Con la excepción de José Carlos Mariátegui en
Perú, que vio a la comunidad como fuerza cooperativa, pero no como tecnología de
interunificación política a gran escala; de Jorge Ovando Sáenz, que imaginó en
la autonomía indígena una forma más expedita de la ciudadanización estatalizable,
mas no germen de unificación social al margen del Estado y el capital; y de René
Zavaleta, que dio cuenta de la constitución de una intersubjetividad
nacional indígena por fuera de la subsunción real, aunque de porvenir desdichado
frente a la expansión del régimen del valor-mercantil; el tenue pensamiento
socialista se presentó como la avanzada más compacta de la uniformización
indígena, si bien ya no sobre la base del molde mestizo-votante del
nacionalismo, sí del asalariamiento cuartelero que complementaba al primero.
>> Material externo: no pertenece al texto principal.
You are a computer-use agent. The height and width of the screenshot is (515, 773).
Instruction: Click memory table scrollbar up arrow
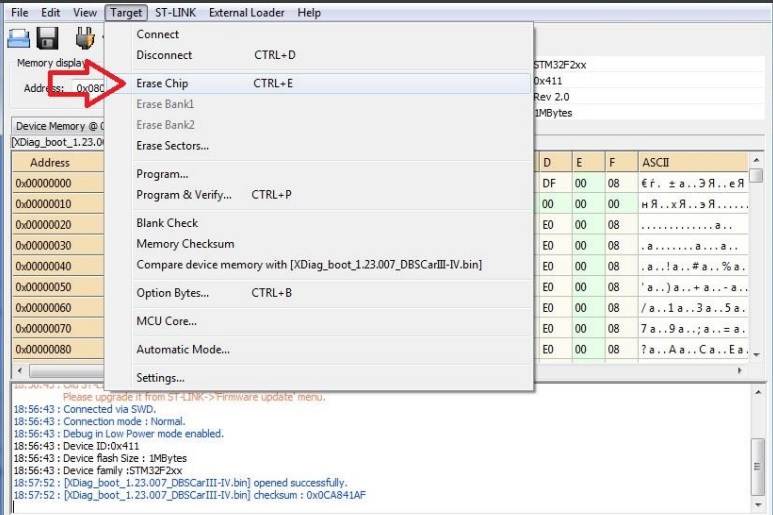[x=756, y=160]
La mirada condescendiente, que de rato en
rato el izquierdismo regalaba a los movimientos indígenas, nunca estuvo exenta del
afán clientelista copiado de los nacionalistas, además de estar marcada por un
gracioso paternalismo, similar al de los ejércitos bolivarianos en camino a las
ciudades liberadas: si ellos tuvieron a la indiada como quépiris[1] de sus alimentos y decoración paisajista
a la vereda de los caminos, el vanguardismo los requería para hacerse alzar en
hombros en su entrada triunfal al palacio quemado.
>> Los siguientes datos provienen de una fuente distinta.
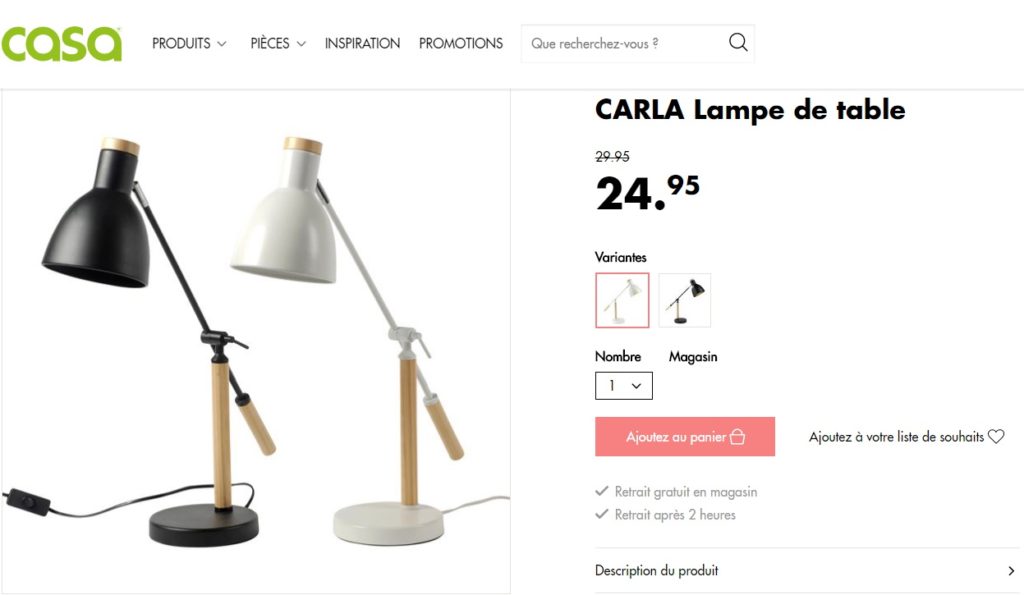
Task: Open the INSPIRATION menu item
Action: coord(362,43)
El gamonalismo de la izquierda no es pues un
adjetivo, sino un contenido implícito en ese afán irrefrenable por atribuirse
la tutoría de indios y obreros, de quienes siempre ha dudado que tengan
conciencia revolucionaria, así como sus antecesores españoles también dudaron
que los indios tuvieran alma. A pesar del tiempo, este prejuicio colonial no se
ha extinguido, ni en la resaca izquierdista después del derrumbe del Muro de
Berlín. Toda la charlatanería sobre los "pueblos originarios", con la
que quieren remozar las decadentes letanías estatalizantes, se rinde ante la exigencia imperativa de un
padrinazgo "boliviano" sobre las nacioncitas de segunda clase a quienes
se les regalarán dosificadamente autonomías controladas que no pondrán en
entredicho la "unidad nacional". La cultura y los nichos
"indígenas" son reconocidos en cuanto ese reconocimiento permite la
manipulación de símbolos susceptibles de encapsular votos electorales. En
definitiva, las variantes aún más indigenistas del socialismo de Estado pueden
ser vistas como racionalización de las estructuras políticas y mentales engendradas
por la colonización o, si se prefiere, como renovada neutralización de los
reclamos indígenas manifestados en las décadas recientes.
Fuente:
La
Potencia Plebeya
Álvaro
García Linera
Siglo
del Hombre Editores
CLACSO
Segunda
Edición 2009
Pág.
251 - 260
|
Fragmento extraído de la "Narrativa
colonial y narrativa comunal. Un acercamiento a la rebelión como reinvención
de la política'', de Álvaro García Linera, en Memoria de la XI Reunión Anual de Etnología, La Paz, Museo
Nacional de Etnografía y Folklore (MUSEF), 1998.